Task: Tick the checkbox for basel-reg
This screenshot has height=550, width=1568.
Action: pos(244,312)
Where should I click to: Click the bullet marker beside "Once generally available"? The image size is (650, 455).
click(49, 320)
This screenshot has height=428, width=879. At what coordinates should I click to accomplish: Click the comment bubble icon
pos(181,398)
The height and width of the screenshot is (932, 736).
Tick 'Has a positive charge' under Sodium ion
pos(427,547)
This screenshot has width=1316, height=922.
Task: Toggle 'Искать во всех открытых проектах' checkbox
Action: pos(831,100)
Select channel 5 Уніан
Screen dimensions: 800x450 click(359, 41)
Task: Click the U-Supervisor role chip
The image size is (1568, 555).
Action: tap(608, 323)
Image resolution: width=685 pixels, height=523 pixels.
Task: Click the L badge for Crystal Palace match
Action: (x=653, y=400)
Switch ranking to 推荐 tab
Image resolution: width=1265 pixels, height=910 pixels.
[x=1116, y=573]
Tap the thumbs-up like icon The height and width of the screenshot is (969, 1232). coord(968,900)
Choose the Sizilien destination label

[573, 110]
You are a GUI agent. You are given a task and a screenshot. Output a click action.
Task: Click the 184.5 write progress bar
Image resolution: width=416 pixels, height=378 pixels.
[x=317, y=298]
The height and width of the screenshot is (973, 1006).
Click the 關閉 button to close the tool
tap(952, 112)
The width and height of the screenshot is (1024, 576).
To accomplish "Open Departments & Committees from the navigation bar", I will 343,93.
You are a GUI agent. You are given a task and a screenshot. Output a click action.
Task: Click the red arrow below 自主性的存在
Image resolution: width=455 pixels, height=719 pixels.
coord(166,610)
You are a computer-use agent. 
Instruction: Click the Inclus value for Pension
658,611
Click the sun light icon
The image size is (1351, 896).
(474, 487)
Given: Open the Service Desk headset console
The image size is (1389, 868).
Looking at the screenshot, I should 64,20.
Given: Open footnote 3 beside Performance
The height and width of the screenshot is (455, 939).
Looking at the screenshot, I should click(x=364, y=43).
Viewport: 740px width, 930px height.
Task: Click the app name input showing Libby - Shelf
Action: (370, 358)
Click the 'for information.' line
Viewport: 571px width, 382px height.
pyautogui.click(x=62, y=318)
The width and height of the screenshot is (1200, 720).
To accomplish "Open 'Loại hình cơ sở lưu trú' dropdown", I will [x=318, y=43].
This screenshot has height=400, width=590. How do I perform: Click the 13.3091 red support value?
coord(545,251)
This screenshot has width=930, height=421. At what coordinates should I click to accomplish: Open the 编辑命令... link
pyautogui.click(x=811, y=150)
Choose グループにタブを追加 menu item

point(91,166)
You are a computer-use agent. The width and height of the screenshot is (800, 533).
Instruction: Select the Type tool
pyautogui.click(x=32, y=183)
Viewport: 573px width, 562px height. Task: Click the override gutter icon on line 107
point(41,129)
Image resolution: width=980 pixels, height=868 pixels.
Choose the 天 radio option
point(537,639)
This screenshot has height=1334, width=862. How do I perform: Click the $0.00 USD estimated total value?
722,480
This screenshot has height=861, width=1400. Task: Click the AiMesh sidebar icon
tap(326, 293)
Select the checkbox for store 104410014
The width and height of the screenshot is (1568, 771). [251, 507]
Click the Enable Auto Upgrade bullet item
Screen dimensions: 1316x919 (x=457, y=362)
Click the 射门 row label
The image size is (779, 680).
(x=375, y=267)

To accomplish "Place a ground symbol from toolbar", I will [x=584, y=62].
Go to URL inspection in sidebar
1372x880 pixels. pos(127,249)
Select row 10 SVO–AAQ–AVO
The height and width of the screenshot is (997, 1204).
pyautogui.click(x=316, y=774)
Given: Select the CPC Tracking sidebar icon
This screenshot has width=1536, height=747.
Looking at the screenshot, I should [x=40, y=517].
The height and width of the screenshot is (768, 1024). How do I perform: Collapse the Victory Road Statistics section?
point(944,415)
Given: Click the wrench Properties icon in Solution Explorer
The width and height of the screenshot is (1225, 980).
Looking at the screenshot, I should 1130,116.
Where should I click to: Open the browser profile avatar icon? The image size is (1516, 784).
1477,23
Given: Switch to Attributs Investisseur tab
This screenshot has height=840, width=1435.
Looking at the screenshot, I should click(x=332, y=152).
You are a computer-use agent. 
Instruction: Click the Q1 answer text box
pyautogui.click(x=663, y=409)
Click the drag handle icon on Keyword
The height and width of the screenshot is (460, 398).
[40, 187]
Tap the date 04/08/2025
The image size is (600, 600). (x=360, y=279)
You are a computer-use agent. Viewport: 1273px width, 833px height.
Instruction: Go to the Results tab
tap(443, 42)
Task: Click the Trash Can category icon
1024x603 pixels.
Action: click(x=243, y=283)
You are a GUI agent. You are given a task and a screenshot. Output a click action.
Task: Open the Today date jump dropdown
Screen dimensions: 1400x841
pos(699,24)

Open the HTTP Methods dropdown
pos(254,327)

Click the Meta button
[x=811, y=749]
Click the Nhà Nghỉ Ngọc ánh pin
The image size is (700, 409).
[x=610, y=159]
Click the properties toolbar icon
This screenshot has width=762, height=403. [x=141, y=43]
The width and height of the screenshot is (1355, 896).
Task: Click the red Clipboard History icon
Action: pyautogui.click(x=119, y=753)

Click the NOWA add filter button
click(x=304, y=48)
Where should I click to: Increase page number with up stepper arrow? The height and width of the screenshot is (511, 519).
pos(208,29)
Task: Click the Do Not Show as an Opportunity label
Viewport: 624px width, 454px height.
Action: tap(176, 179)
════
**HOW TO COMPLETE THIS TASK:**
Would you please give the data above again, exactly as it appears?

**SOLUTION TO THIS PROBLEM:**
Task: Tick the checkbox for basel-reg
This screenshot has height=550, width=1568.
Action: pos(244,312)
Where should I click to: Click the bullet marker beside "Once generally available"? The image size is (650, 455).
click(49, 320)
This screenshot has height=428, width=879. At what coordinates should I click to accomplish: Click the comment bubble icon
pos(181,398)
The height and width of the screenshot is (932, 736).
Tick 'Has a positive charge' under Sodium ion
pos(427,547)
This screenshot has width=1316, height=922.
Task: Toggle 'Искать во всех открытых проектах' checkbox
Action: pos(831,100)
Select channel 5 Уніан
Screen dimensions: 800x450 click(359, 41)
Task: Click the U-Supervisor role chip
The image size is (1568, 555).
Action: tap(608, 323)
Image resolution: width=685 pixels, height=523 pixels.
Task: Click the L badge for Crystal Palace match
Action: (x=653, y=400)
Switch ranking to 推荐 tab
Image resolution: width=1265 pixels, height=910 pixels.
[x=1116, y=573]
Tap the thumbs-up like icon The height and width of the screenshot is (969, 1232). coord(968,900)
Choose the Sizilien destination label

[573, 110]
You are a GUI agent. You are given a task and a screenshot. Output a click action.
Task: Click the 184.5 write progress bar
Image resolution: width=416 pixels, height=378 pixels.
[x=317, y=298]
The height and width of the screenshot is (973, 1006).
Click the 關閉 button to close the tool
tap(952, 112)
The width and height of the screenshot is (1024, 576).
To accomplish "Open Departments & Committees from the navigation bar", I will 343,93.
You are a GUI agent. You are given a task and a screenshot. Output a click action.
Task: Click the red arrow below 自主性的存在
Image resolution: width=455 pixels, height=719 pixels.
coord(166,610)
You are a computer-use agent. 
Instruction: Click the Inclus value for Pension
658,611
Click the sun light icon
The image size is (1351, 896).
(474, 487)
Given: Open the Service Desk headset console
The image size is (1389, 868).
Looking at the screenshot, I should 64,20.
Given: Open footnote 3 beside Performance
The height and width of the screenshot is (455, 939).
Looking at the screenshot, I should click(x=364, y=43).
Viewport: 740px width, 930px height.
Task: Click the app name input showing Libby - Shelf
Action: (370, 358)
Click the 'for information.' line
Viewport: 571px width, 382px height.
pyautogui.click(x=62, y=318)
The width and height of the screenshot is (1200, 720).
To accomplish "Open 'Loại hình cơ sở lưu trú' dropdown", I will [x=318, y=43].
This screenshot has height=400, width=590. How do I perform: Click the 13.3091 red support value?
coord(545,251)
This screenshot has width=930, height=421. At what coordinates should I click to accomplish: Open the 编辑命令... link
pyautogui.click(x=811, y=150)
Choose グループにタブを追加 menu item

point(91,166)
You are a computer-use agent. The width and height of the screenshot is (800, 533).
Instruction: Select the Type tool
pyautogui.click(x=32, y=183)
Viewport: 573px width, 562px height. Task: Click the override gutter icon on line 107
point(41,129)
Image resolution: width=980 pixels, height=868 pixels.
Choose the 天 radio option
point(537,639)
This screenshot has height=1334, width=862. How do I perform: Click the $0.00 USD estimated total value?
722,480
This screenshot has height=861, width=1400. Task: Click the AiMesh sidebar icon
tap(326, 293)
Select the checkbox for store 104410014
The width and height of the screenshot is (1568, 771). [251, 507]
Click the Enable Auto Upgrade bullet item
Screen dimensions: 1316x919 (x=457, y=362)
Click the 射门 row label
The image size is (779, 680).
(x=375, y=267)

To accomplish "Place a ground symbol from toolbar", I will [x=584, y=62].
Go to URL inspection in sidebar
1372x880 pixels. pos(127,249)
Select row 10 SVO–AAQ–AVO
The height and width of the screenshot is (997, 1204).
pyautogui.click(x=316, y=774)
Given: Select the CPC Tracking sidebar icon
This screenshot has width=1536, height=747.
Looking at the screenshot, I should [x=40, y=517].
The height and width of the screenshot is (768, 1024). How do I perform: Collapse the Victory Road Statistics section?
point(944,415)
Given: Click the wrench Properties icon in Solution Explorer
The width and height of the screenshot is (1225, 980).
Looking at the screenshot, I should 1130,116.
Where should I click to: Open the browser profile avatar icon? The image size is (1516, 784).
1477,23
Given: Switch to Attributs Investisseur tab
This screenshot has height=840, width=1435.
Looking at the screenshot, I should click(x=332, y=152).
You are a computer-use agent. 
Instruction: Click the Q1 answer text box
pyautogui.click(x=663, y=409)
Click the drag handle icon on Keyword
The height and width of the screenshot is (460, 398).
[40, 187]
Tap the date 04/08/2025
The image size is (600, 600). (x=360, y=279)
You are a computer-use agent. Viewport: 1273px width, 833px height.
Instruction: Go to the Results tab
tap(443, 42)
Task: Click the Trash Can category icon
1024x603 pixels.
Action: click(x=243, y=283)
You are a GUI agent. You are given a task and a screenshot. Output a click action.
Task: Open the Today date jump dropdown
Screen dimensions: 1400x841
pos(699,24)

Open the HTTP Methods dropdown
pos(254,327)

Click the Meta button
[x=811, y=749]
Click the Nhà Nghỉ Ngọc ánh pin
The image size is (700, 409).
[x=610, y=159]
Click the properties toolbar icon
This screenshot has width=762, height=403. [x=141, y=43]
The width and height of the screenshot is (1355, 896).
Task: Click the red Clipboard History icon
Action: pyautogui.click(x=119, y=753)

Click the NOWA add filter button
click(x=304, y=48)
Where should I click to: Increase page number with up stepper arrow? The height and width of the screenshot is (511, 519).
pos(208,29)
Task: Click the Do Not Show as an Opportunity label
Viewport: 624px width, 454px height.
Action: tap(176, 179)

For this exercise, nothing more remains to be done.